Re: [PATCH bpf-next v4 05/12] bpf: add bpf_for_each_map_elem() helper

Andrii Nakryiko <andrii.nakryiko@xxxxxxxxx> · Fri, 26 Feb 2021 11:22:51 -0800

On Thu, Feb 25, 2021 at 9:13 PM Yonghong Song <yhs@xxxxxx> wrote:
>
> The bpf_for_each_map_elem() helper is introduced which
> iterates all map elements with a callback function. The
> helper signature looks like
>   long bpf_for_each_map_elem(map, callback_fn, callback_ctx, flags)
> and for each map element, the callback_fn will be called. For example,
> like hashmap, the callback signature may look like
>   long callback_fn(map, key, val, callback_ctx)
>
> There are two known use cases for this. One is from upstream ([1]) where
> a for_each_map_elem helper may help implement a timeout mechanism
> in a more generic way.
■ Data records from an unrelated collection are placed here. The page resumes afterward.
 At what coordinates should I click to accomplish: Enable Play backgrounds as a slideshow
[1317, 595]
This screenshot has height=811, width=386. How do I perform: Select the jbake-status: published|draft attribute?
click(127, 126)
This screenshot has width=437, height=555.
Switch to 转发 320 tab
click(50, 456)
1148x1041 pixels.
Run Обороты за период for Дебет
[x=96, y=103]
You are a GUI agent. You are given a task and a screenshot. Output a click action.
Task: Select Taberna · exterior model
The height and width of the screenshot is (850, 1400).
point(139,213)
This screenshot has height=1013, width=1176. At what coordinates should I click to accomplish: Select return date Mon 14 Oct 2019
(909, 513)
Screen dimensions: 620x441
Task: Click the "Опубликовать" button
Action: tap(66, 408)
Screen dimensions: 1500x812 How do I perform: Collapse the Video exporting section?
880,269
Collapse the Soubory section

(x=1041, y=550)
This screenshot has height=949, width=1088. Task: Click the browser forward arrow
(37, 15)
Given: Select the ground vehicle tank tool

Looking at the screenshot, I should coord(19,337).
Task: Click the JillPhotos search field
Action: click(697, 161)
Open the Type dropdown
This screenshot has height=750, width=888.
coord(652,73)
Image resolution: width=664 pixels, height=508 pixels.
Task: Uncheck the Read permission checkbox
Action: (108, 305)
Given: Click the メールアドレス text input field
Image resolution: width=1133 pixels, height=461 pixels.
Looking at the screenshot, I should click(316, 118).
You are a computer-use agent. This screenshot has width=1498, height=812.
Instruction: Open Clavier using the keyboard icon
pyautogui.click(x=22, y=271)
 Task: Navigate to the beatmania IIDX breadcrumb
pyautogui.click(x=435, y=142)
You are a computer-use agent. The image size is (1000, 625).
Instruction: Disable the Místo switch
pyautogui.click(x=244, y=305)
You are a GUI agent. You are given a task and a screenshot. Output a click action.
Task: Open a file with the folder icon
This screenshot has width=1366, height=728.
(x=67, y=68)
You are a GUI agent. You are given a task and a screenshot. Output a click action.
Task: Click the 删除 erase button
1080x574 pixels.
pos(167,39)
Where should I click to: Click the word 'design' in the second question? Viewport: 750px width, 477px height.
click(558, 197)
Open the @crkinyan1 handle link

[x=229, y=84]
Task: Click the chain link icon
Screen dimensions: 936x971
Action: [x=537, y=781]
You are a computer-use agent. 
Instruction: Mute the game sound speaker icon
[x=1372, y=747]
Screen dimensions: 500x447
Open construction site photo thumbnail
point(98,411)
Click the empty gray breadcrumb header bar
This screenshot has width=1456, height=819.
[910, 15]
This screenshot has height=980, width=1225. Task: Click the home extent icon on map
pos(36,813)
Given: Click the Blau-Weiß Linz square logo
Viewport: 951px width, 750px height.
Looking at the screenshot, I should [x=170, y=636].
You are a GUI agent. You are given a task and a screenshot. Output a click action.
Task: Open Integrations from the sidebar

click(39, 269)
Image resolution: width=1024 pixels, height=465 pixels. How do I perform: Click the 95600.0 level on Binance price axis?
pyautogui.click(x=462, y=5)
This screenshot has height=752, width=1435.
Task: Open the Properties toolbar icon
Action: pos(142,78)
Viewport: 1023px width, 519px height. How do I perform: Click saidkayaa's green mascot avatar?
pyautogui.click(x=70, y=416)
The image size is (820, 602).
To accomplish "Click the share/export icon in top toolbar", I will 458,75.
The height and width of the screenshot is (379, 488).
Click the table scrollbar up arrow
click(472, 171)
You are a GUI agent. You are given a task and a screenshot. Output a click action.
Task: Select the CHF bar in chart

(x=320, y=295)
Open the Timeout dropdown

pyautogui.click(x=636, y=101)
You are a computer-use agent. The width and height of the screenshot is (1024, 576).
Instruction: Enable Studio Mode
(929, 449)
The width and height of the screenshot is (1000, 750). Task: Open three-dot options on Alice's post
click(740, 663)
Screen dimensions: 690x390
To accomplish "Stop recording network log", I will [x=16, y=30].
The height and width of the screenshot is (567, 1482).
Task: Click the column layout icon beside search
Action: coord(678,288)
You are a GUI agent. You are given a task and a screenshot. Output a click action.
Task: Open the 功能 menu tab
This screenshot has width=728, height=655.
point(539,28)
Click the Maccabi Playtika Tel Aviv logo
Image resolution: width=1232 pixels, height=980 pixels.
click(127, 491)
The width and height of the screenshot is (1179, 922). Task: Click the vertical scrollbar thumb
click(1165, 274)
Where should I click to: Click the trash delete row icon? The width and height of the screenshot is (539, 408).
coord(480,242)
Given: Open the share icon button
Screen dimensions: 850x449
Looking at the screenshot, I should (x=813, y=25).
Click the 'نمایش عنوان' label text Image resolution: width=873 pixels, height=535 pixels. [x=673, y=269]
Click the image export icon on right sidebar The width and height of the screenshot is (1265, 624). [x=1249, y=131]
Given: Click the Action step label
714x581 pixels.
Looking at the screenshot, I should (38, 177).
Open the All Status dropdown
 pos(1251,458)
Another is from our internal discussion
> for a firewall use case where a map contains all the rules. The packet
> data can be compared to all these rules to decide allow or deny
> the packet.
>
> For array maps, users can already use a bounded loop to traverse
> elements. Using this helper can avoid using bounded loop. For other
> type of maps (e.g., hash maps) where bounded loop is hard or
> impossible to use, this helper provides a convenient way to
> operate on all elements.
>
> For callback_fn, besides map and map element, a callback_ctx,
> allocated on caller stack, is also passed to the callback
> function. This callback_ctx argument can provide additional
> input and allow to write to caller stack for output.
>
> If the callback_fn returns 0, the helper will iterate through next
> element if available. If the callback_fn returns 1, the helper
> will stop iterating and returns to the bpf program. Other return
> values are not used for now.
>
> Currently, this helper is only available with jit. It is possible
> to make it work with interpreter with so effort but I leave it
> as the future work.
>
> [1]: https://lore.kernel.org/bpf/20210122205415.113822-1-xiyou.wangcong@xxxxxxxxx/
>
> Acked-by: Andrii Nakryiko <andrii@xxxxxxxxxx>
> Signed-off-by: Yonghong Song <yhs@xxxxxx>
> ---
>  include/linux/bpf.h            |  13 +++
>  include/linux/bpf_verifier.h   |   3 +
>  include/uapi/linux/bpf.h       |  39 ++++++-
>  kernel/bpf/bpf_iter.c          |  16 +++
>  kernel/bpf/helpers.c           |   2 +
>  kernel/bpf/verifier.c          | 208 ++++++++++++++++++++++++++++++---
>  kernel/trace/bpf_trace.c       |   2 +
>  tools/include/uapi/linux/bpf.h |  39 ++++++-
>  8 files changed, 307 insertions(+), 15 deletions(-)
>

[...]

> diff --git a/include/uapi/linux/bpf.h b/include/uapi/linux/bpf.h
> index 4c24daa43bac..354aaaee8bd9 100644
> --- a/include/uapi/linux/bpf.h
> +++ b/include/uapi/linux/bpf.h
> @@ -393,6 +393,15 @@ enum bpf_link_type {
>   *                   is struct/union.
>   */
>  #define BPF_PSEUDO_BTF_ID      3
> +/* insn[0].src_reg:  BPF_PSEUDO_FUNC
> + * insn[0].imm:      insn offset to the func
> + * insn[1].imm:      0
> + * insn[0].off:      0
> + * insn[1].off:      0
> + * ldimm64 rewrite:  address of the function
> + * verifier type:    PTR_TO_FUNC.
> + */
> +#define BPF_PSEUDO_FUNC                4
>
>  /* when bpf_call->src_reg == BPF_PSEUDO_CALL, bpf_call->imm == pc-relative
>   * offset to another bpf function
> @@ -3850,7 +3859,6 @@ union bpf_attr {
>   *
>   * long bpf_check_mtu(void *ctx, u32 ifindex, u32 *mtu_len, s32 len_diff, u64 flags)
>   *     Description
> -

BTW, this was fixed in a7c9c25a99bb ("bpf: Remove blank line in bpf
helper description comment") and applied to the bpf tree. Not sure if
it will cause a merge conflict later. Maybe Alexei or Daniel can just
add this line back while applying?

>   *             Check ctx packet size against exceeding MTU of net device (based
>   *             on *ifindex*).  This helper will likely be used in combination
>   *             with helpers that adjust/change the packet size.
> @@ -3910,6 +3918,34 @@ union bpf_attr {
>   *             * **BPF_MTU_CHK_RET_FRAG_NEEDED**
>   *             * **BPF_MTU_CHK_RET_SEGS_TOOBIG**
>   *

[...]